### Your goal
The records below must be transcribed exactly. Do not include the pictures.

### Saved data entries

----

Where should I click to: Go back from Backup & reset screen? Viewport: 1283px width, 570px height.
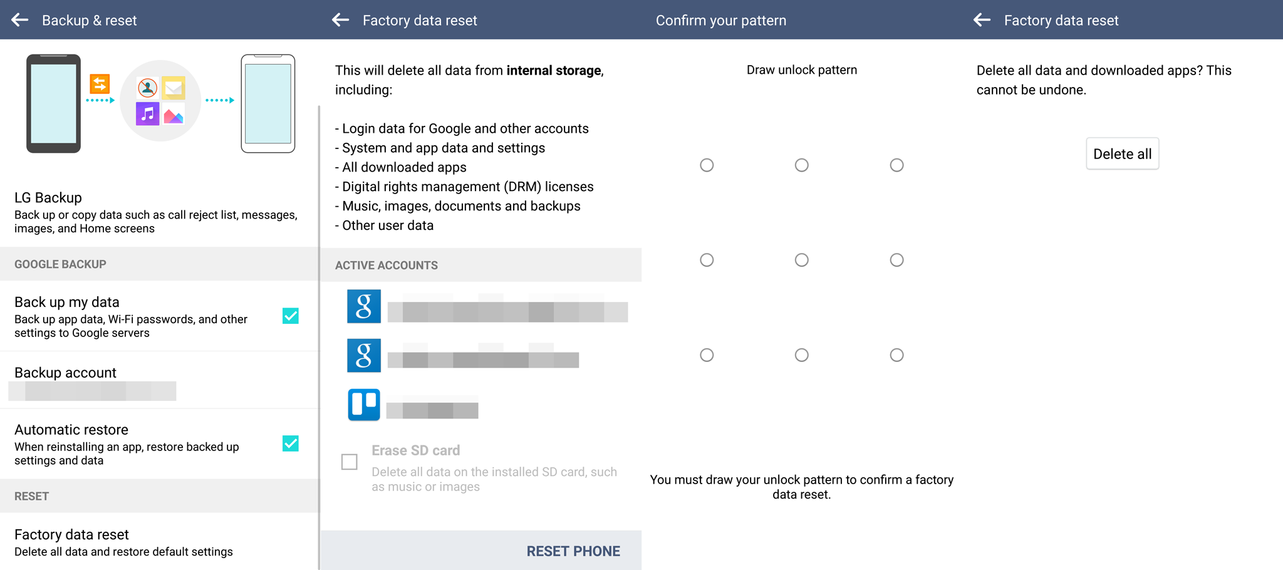[20, 20]
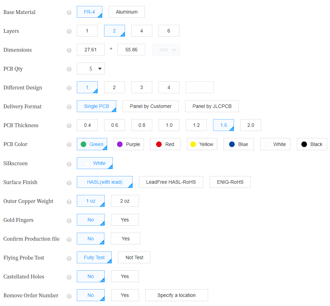
Task: Open help icon for Delivery Format
Action: coord(69,107)
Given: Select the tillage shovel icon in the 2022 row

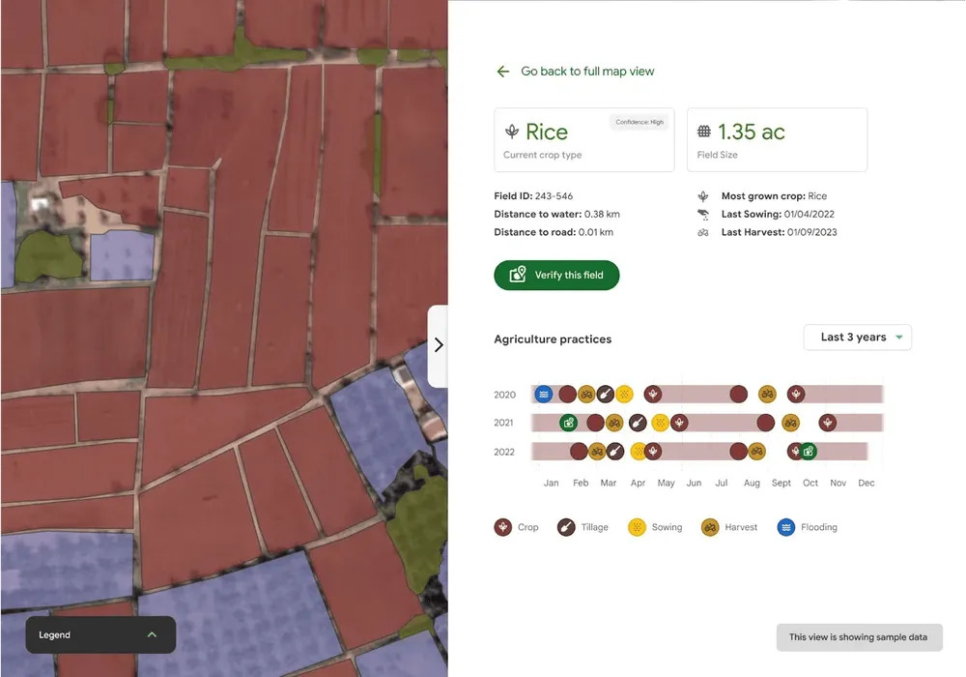Looking at the screenshot, I should pyautogui.click(x=615, y=452).
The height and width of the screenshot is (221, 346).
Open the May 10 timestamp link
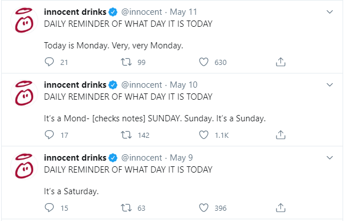tap(184, 85)
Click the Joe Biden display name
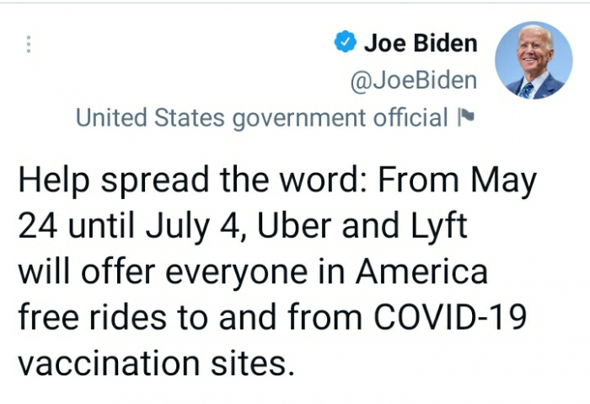This screenshot has height=404, width=590. (x=420, y=42)
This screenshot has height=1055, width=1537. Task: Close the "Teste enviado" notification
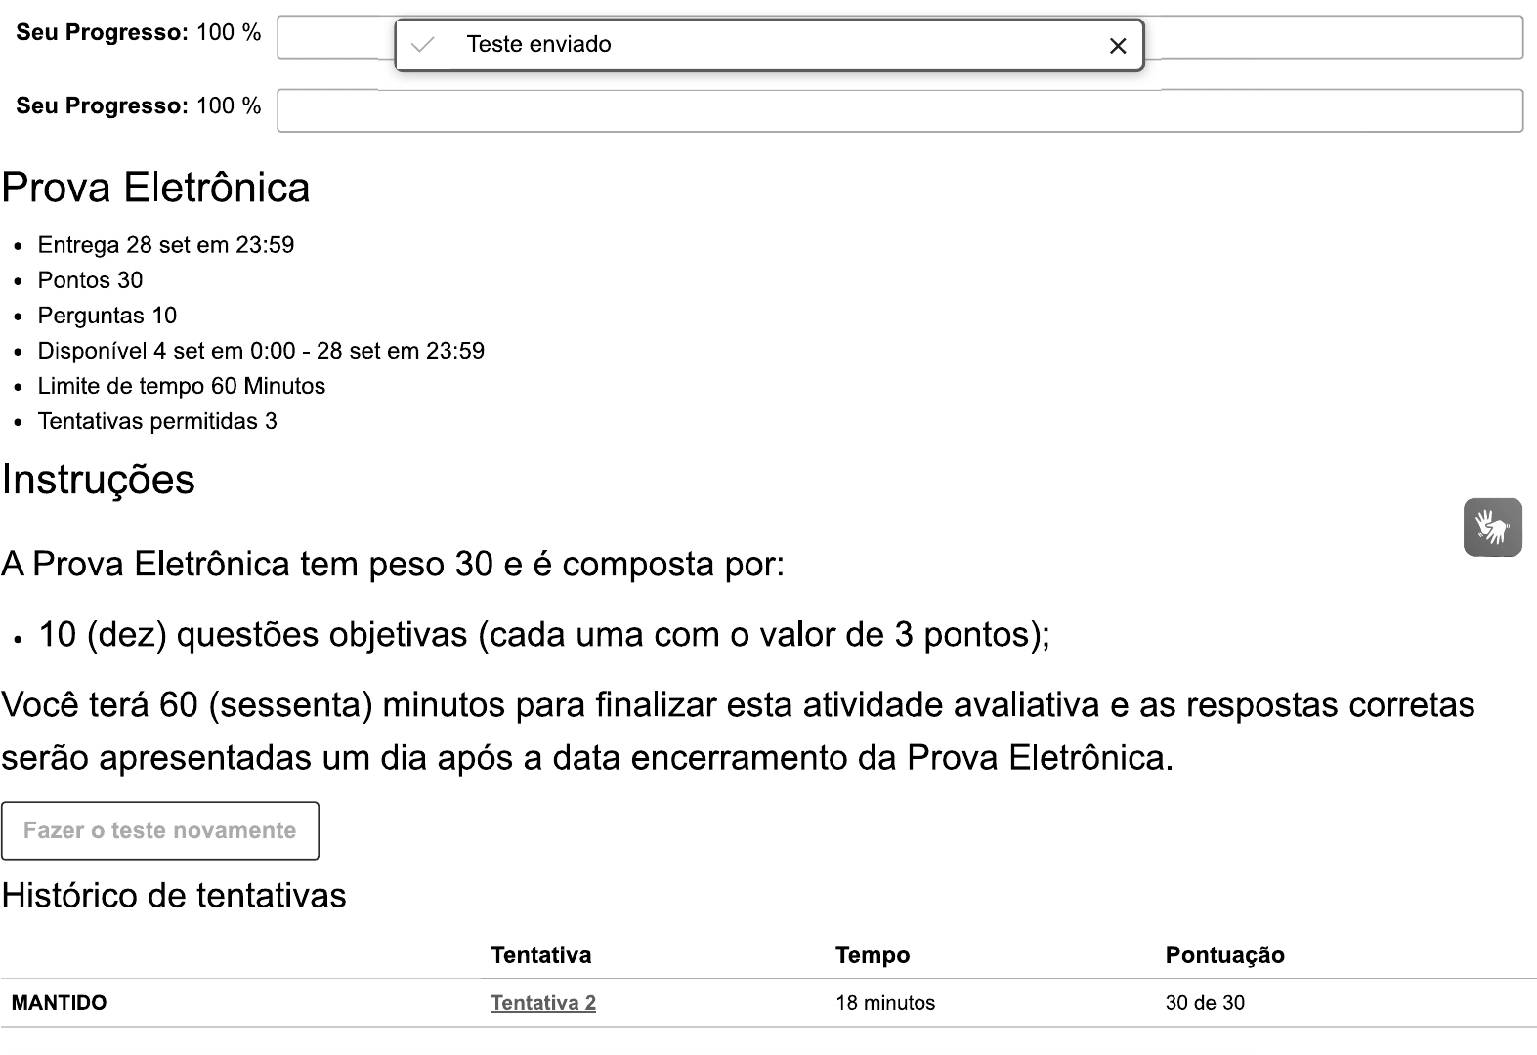pos(1118,46)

----

### Exercise solution
Where should I click to: Go back from Backup & reset screen? Viewport: 1283px width, 570px height.
[20, 20]
Task: Open help icon for Delivery Format
Action: coord(69,107)
Given: Select the tillage shovel icon in the 2022 row

Looking at the screenshot, I should pyautogui.click(x=615, y=452).
The height and width of the screenshot is (221, 346).
Open the May 10 timestamp link
tap(184, 85)
Click the Joe Biden display name
This screenshot has height=404, width=590. (x=420, y=42)
This screenshot has height=1055, width=1537. Task: Close the "Teste enviado" notification
pos(1118,46)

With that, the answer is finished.